One of the important results of the Senate’s ruling was the protection it gave to the leading conspirators. In addition to deciding the Consulships for the coming three years, Caesar had allocated provincial governorships. Brutus and Cassius were to have Macedonia and Asia in 43. Decimus Brutus was confirmed in the current year for Italian Gaul, where he would be the first conspirator to take charge of an army, for two legions were stationed there. If trouble arose, these provinces would provide power bases where the conspirators could legitimately establish themselves.
AS the Senate was about to break up, a noisy discussion broke out over Caesar’s will. His father-in-law, Lucius Calpurnius Piso Caesoninus, was asked not to announce its contents or conduct a public funeral for fear of disturbances. He angrily refused and, after renewed debate, permission was granted.
When published, the will inflamed opinion on the street, for it bequeathed Caesar’s gardens on the far side of the
Tiber as a public park and left 300 sesterces to every Roman citizen. Popular with the masses, it was not calculated to please Antony, for it also disclosed that the chief heir to the Dictator’s fortune was Caius Octavius, his eighteen-year-old grandnephew. He was also designated as his adoptive son; from now on his formal name would be Caius Julius Caesar Octavianus (in English, Octavian). The news came as a complete surprise to everyone, including its young beneficiary. The will concerned his personal estate and did not mean that Caesar was giving him the Republic. Antony saw himself as the inheritor of Caesar’s political legacy and that was how he meant it to remain. He did not anticipate a teenage boy to be a serious threat.
The funeral on March 20 promised to be a very grand affair on the Field of Mars and was to be preceded by speeches in the Forum before the bier. Brutus and the other conspirators foresaw trouble and locked themselves in their houses. A funeral pyre was built on the Field of Mars and, because the traditional procession of mourners bringing funeral gifts would have taken all day to file past, everyone was invited to come there by whatever route he pleased and without order of precedence.
In the Forum, an ivory couch stood on the Speakers’ Platform, draped in an embroidered gold-and-purple pall. In front a temporary chapel had been erected, modeled on the Temple of Venus in Caesar’s new Forum. Piso brought the body, clothed in the purple gown the Dictator had been wearing when killed, into the square, laid it on the couch and posted a large group of armed men to guard it. There were loud cries of mourning and the men clashed their weapons.

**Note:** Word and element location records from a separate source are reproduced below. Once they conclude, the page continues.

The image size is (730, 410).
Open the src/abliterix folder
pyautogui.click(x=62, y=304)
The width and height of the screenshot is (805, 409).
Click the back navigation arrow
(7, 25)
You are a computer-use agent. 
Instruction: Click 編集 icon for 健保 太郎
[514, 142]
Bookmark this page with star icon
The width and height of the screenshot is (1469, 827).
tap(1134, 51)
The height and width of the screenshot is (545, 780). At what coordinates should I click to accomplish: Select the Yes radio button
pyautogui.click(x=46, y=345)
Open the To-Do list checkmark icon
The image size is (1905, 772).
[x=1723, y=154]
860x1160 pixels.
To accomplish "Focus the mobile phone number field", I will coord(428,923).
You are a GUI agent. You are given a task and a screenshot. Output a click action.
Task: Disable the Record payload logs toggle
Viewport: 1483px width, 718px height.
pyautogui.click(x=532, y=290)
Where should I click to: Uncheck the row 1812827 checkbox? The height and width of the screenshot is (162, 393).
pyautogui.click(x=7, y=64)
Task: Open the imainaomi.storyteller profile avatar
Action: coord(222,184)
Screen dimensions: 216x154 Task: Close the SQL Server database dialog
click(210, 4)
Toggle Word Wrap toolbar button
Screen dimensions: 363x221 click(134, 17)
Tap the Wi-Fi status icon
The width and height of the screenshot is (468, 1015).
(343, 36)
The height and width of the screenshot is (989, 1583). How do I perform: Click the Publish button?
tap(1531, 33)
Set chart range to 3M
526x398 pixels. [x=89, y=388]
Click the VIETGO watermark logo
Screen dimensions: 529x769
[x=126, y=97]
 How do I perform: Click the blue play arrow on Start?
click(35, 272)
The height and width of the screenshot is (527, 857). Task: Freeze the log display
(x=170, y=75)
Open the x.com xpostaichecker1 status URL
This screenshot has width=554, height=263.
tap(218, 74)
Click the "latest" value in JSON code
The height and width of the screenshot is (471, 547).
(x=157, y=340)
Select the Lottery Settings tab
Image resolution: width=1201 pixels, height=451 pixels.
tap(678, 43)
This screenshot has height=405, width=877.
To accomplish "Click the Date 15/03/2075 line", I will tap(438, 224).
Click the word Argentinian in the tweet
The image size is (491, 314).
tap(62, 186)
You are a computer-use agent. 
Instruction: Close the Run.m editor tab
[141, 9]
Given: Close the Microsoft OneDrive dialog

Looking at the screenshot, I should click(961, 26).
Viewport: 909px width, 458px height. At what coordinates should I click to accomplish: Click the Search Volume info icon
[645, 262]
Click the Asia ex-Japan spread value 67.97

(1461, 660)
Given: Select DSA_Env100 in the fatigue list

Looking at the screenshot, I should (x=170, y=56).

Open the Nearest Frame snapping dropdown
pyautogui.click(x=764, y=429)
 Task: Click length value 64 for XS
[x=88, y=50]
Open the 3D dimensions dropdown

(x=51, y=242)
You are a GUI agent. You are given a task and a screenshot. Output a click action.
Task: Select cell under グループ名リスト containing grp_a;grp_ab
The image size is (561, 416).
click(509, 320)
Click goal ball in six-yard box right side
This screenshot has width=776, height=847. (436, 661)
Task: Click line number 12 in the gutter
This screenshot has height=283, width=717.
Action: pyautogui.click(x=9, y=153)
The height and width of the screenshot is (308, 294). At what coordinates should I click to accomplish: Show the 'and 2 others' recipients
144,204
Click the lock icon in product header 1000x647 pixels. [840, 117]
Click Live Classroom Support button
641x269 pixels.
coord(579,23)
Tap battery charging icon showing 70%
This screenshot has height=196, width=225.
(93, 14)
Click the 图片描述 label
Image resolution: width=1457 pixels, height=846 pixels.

Antony, in his capacity as mourner, friend and kinsman (his mother was a member of the Julius clan) of the dead Dictator, delivered the funeral oration. There are two accounts of what happened. According to the historian Suetonius, writing about a century and half later but with access to the imperial archives, Antony dispensed with the usual speech and asked a herald to read out the recent decree voting Caesar “all divine and human honors” and the oath by which the Senate had vowed to watch over his safety. He then added a few comments.